Just to clarify, back in olden times, each new day began at sunset. So New Year’s Eve, which we know as Dec. 31, was actually the beginning of Jan. 1 back then – New Year’s Day. In merry, traditional Boston, we continue that custom by celebrating the new year starting as the sun sets on First Night.
By Rick Winterson
Mayor Marty Walsh and the city of Boston’s officials are to be congratulated on their “rescuing” of First Night this New Year of Our Lord, 2016. First Night’s 40-year-old tradition was in jeopardy due to financial problems, among other things. In his remarks from the Copley Square stage just before the procession to Boston Common, he singled out Dusty Rhodes for special thanks. Ms. Rhodes is the creator and president of Conventures, Inc., located in South Boston’s Design Center; she is a hard-working activist/supporter of innumerable Boston causes as well.
South Boston Online basically covered the early First Night activities. Spectacular entertainment, ranging from jugglers to street musicians to light shows beguiled the festive crowds in Copley Square. Nearby Berklee sent a jazz trio – Esther Rogas (bass guitar), Anibal Cruz (keyboard), and Paul Sanchez (flugelhorn) – to the Huntington Arcade in the Prudential Center, who were outstanding. You should have heard their cool-jazz riff on “Little Drummer Boy.”

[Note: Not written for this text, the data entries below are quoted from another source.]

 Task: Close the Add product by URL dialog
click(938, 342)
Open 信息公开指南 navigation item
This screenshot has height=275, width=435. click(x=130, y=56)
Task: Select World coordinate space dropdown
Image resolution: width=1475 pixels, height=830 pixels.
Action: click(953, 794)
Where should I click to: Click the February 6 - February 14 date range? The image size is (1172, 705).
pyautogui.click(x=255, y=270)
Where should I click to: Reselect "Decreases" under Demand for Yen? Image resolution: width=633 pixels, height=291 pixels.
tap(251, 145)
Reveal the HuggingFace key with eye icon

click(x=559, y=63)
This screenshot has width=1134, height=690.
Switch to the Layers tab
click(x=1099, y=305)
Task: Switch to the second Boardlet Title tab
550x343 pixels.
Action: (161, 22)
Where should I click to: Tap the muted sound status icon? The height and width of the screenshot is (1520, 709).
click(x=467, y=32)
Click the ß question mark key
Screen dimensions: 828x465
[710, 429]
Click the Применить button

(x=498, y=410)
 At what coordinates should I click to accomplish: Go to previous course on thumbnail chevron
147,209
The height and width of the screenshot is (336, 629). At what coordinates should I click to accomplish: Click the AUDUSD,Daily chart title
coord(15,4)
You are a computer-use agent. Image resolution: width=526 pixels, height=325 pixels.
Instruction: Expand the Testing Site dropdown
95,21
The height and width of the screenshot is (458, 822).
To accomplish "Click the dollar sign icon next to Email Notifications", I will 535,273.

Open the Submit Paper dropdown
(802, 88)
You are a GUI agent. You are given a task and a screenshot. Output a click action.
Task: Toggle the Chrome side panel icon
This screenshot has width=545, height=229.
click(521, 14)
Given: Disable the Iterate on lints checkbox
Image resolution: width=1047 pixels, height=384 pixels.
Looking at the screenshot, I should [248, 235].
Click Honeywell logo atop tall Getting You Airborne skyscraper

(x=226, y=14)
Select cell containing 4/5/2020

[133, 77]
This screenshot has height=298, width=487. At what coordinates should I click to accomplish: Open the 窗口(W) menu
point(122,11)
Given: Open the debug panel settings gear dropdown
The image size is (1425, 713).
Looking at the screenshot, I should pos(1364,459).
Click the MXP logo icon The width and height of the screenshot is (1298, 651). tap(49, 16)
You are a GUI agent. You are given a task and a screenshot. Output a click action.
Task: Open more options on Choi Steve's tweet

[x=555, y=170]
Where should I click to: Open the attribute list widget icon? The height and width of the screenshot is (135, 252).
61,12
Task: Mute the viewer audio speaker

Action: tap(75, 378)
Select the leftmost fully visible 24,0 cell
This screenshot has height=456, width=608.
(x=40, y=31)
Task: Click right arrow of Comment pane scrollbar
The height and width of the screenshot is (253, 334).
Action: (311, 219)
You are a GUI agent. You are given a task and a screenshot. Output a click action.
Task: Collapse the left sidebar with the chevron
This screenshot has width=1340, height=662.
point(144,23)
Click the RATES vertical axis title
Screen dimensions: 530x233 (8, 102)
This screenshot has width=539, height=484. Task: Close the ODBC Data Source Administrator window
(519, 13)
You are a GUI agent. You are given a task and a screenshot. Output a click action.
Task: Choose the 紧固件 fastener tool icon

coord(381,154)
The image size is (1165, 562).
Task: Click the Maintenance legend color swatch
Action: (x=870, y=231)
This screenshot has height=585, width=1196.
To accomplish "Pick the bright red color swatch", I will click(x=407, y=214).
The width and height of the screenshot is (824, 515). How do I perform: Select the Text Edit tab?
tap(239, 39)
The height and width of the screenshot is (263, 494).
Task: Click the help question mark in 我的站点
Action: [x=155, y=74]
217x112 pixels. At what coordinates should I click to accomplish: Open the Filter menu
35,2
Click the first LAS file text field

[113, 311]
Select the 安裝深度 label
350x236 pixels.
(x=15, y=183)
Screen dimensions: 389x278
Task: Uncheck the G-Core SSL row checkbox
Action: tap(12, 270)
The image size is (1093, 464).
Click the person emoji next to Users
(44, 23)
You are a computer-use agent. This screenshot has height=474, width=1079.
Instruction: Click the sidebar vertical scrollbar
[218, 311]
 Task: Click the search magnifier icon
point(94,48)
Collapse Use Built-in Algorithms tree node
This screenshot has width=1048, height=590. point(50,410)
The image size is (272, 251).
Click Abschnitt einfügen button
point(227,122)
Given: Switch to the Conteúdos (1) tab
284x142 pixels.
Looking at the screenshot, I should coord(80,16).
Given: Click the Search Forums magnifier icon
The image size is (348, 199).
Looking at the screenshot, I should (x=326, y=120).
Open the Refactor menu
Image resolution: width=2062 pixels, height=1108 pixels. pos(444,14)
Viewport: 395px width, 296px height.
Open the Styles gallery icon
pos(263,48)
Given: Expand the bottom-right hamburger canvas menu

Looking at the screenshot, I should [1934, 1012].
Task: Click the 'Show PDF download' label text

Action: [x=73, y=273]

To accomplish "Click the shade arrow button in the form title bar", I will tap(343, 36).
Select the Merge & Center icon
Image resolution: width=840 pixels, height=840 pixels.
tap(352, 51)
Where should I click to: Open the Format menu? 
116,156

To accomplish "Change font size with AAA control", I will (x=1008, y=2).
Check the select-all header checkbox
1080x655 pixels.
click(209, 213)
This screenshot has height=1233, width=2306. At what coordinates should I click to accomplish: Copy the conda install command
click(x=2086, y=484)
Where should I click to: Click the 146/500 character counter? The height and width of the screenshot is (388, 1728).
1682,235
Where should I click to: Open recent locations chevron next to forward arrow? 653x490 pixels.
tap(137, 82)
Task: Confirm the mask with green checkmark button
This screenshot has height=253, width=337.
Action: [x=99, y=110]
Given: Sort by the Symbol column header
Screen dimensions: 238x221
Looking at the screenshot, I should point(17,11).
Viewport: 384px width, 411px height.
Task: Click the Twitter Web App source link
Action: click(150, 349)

The Copley Square main stage hosted non-stop music across the ice sculptures on the green space between Trinity Church and the Boston Public Library. Then, at 6 p.m., the procession to the Boston Common began. Everyone took part – stepping off alongside stilt-walkers, Chinese displays, giant puppets, fife-and-drummers, and costumes of all kinds. Young kids of every age – toddlers, bimps, and on up – marched right along with everyone else. And the crowds were happy and peaceful.
First Night’s early evening ended with fireworks on the Common at 7 p.m., which were especially striking when viewed over the lit-up trees and greenery around the Common. This writer went home early, so he’d be up in time for the next morning’s Polar Plunge in South Boston, but the festivities continued unabated until midnight had come and gone.